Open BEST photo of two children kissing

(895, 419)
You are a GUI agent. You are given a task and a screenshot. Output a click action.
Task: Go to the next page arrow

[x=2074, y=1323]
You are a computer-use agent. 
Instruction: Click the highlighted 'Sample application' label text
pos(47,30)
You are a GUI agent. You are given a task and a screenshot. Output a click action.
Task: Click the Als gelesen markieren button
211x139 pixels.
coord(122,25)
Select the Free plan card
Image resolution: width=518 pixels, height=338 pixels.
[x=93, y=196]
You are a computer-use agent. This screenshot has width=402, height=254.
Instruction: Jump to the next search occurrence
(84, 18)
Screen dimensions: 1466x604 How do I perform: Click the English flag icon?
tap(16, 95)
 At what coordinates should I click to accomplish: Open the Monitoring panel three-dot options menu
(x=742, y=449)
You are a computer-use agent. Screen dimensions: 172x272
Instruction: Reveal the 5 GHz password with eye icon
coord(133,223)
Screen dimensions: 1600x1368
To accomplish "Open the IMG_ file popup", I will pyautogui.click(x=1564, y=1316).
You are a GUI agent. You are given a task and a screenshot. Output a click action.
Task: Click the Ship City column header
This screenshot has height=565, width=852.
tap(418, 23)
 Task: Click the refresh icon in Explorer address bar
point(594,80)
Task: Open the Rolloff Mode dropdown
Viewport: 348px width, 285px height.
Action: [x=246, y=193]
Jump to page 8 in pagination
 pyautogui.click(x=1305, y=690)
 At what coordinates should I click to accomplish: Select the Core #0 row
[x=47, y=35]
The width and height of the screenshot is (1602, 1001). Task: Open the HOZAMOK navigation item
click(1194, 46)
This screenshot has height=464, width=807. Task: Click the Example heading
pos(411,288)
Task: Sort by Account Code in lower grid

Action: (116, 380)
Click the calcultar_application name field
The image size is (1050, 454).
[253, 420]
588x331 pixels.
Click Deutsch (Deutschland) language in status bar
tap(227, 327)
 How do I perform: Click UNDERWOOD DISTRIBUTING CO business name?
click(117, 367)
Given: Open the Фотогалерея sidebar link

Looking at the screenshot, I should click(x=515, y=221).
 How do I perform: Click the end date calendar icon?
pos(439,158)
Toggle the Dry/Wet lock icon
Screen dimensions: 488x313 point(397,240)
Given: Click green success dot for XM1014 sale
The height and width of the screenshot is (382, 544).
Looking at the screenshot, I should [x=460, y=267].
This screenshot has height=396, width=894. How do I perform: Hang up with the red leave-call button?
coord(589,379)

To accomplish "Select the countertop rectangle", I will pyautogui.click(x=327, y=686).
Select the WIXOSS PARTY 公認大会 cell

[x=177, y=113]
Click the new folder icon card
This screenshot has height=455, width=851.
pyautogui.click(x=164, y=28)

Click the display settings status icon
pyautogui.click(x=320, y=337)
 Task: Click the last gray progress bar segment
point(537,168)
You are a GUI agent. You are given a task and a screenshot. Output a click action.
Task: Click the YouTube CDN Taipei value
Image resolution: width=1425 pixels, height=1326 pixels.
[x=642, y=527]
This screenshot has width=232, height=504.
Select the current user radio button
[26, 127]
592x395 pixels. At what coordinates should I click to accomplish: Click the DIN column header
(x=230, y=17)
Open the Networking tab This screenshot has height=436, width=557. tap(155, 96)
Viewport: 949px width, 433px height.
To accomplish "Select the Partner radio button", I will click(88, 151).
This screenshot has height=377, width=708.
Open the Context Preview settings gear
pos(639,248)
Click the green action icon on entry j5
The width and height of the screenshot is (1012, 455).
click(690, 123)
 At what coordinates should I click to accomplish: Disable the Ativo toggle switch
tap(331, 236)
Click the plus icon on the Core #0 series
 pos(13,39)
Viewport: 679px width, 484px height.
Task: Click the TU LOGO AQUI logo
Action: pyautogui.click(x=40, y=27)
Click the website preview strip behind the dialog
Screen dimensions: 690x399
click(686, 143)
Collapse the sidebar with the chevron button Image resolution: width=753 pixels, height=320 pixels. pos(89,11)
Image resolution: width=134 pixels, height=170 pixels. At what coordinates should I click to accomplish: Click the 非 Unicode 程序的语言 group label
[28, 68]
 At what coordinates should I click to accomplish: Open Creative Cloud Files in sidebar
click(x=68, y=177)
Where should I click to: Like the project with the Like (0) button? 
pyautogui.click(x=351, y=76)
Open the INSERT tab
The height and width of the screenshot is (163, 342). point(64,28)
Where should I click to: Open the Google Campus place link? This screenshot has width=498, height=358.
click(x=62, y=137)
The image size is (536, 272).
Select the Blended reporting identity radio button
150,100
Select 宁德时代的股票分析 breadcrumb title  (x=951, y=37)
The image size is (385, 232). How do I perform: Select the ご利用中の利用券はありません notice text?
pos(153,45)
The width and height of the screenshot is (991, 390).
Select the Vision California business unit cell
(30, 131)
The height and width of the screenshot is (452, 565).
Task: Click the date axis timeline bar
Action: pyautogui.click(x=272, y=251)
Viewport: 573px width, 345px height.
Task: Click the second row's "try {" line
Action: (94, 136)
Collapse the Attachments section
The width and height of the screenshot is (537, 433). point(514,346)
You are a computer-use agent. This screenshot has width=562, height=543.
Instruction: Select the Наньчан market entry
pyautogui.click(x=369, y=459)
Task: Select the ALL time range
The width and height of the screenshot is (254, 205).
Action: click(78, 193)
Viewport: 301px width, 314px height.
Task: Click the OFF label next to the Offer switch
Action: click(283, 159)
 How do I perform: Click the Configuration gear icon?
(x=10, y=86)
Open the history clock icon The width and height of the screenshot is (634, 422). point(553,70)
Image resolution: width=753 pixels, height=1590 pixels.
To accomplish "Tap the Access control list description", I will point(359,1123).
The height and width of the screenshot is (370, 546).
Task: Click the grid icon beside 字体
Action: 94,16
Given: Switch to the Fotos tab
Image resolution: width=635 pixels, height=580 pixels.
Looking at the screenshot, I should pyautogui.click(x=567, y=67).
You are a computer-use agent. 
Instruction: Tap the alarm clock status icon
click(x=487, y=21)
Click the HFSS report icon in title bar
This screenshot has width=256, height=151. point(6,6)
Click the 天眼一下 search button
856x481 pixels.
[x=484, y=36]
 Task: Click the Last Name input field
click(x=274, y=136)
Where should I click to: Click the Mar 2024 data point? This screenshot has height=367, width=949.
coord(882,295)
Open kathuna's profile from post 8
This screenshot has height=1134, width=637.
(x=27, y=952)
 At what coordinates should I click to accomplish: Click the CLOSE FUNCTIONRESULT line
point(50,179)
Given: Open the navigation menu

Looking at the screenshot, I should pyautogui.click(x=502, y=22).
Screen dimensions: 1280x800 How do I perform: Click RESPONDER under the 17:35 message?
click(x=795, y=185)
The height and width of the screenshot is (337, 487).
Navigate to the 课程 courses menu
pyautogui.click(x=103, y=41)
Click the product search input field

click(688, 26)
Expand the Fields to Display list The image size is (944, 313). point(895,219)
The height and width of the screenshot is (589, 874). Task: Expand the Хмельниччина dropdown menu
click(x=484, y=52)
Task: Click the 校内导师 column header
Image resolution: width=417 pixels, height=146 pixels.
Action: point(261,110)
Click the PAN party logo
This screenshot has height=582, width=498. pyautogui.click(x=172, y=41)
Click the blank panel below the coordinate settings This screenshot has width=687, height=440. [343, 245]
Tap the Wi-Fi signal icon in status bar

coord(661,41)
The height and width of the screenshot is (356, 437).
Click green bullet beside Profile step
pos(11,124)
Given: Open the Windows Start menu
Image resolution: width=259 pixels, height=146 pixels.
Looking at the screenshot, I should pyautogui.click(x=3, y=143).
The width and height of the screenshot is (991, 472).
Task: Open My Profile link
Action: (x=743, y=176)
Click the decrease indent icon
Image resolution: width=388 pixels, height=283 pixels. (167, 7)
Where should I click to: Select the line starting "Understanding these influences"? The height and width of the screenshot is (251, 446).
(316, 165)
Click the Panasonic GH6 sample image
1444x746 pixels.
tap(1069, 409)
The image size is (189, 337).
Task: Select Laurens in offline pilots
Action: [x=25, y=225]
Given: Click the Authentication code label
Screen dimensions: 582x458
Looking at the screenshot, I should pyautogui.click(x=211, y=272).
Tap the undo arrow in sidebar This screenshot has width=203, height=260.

········

Take the entries above and return only the lines from the one with "Given: Open the Фотогалерея sidebar link" to the one with "Viewport: 949px width, 433px height.", both included, unchanged.

▶ RESULT BELOW:
Given: Open the Фотогалерея sidebar link

Looking at the screenshot, I should click(x=515, y=221).
 How do I perform: Click the end date calendar icon?
pos(439,158)
Toggle the Dry/Wet lock icon
Screen dimensions: 488x313 point(397,240)
Given: Click green success dot for XM1014 sale
The height and width of the screenshot is (382, 544).
Looking at the screenshot, I should [x=460, y=267].
This screenshot has height=396, width=894. How do I perform: Hang up with the red leave-call button?
coord(589,379)

To accomplish "Select the countertop rectangle", I will pyautogui.click(x=327, y=686).
Select the WIXOSS PARTY 公認大会 cell

[x=177, y=113]
Click the new folder icon card
This screenshot has height=455, width=851.
pyautogui.click(x=164, y=28)

Click the display settings status icon
pyautogui.click(x=320, y=337)
 Task: Click the last gray progress bar segment
point(537,168)
You are a GUI agent. You are given a task and a screenshot. Output a click action.
Task: Click the YouTube CDN Taipei value
Image resolution: width=1425 pixels, height=1326 pixels.
[x=642, y=527]
This screenshot has width=232, height=504.
Select the current user radio button
[26, 127]
592x395 pixels. At what coordinates should I click to accomplish: Click the DIN column header
(x=230, y=17)
Open the Networking tab This screenshot has height=436, width=557. tap(155, 96)
Viewport: 949px width, 433px height.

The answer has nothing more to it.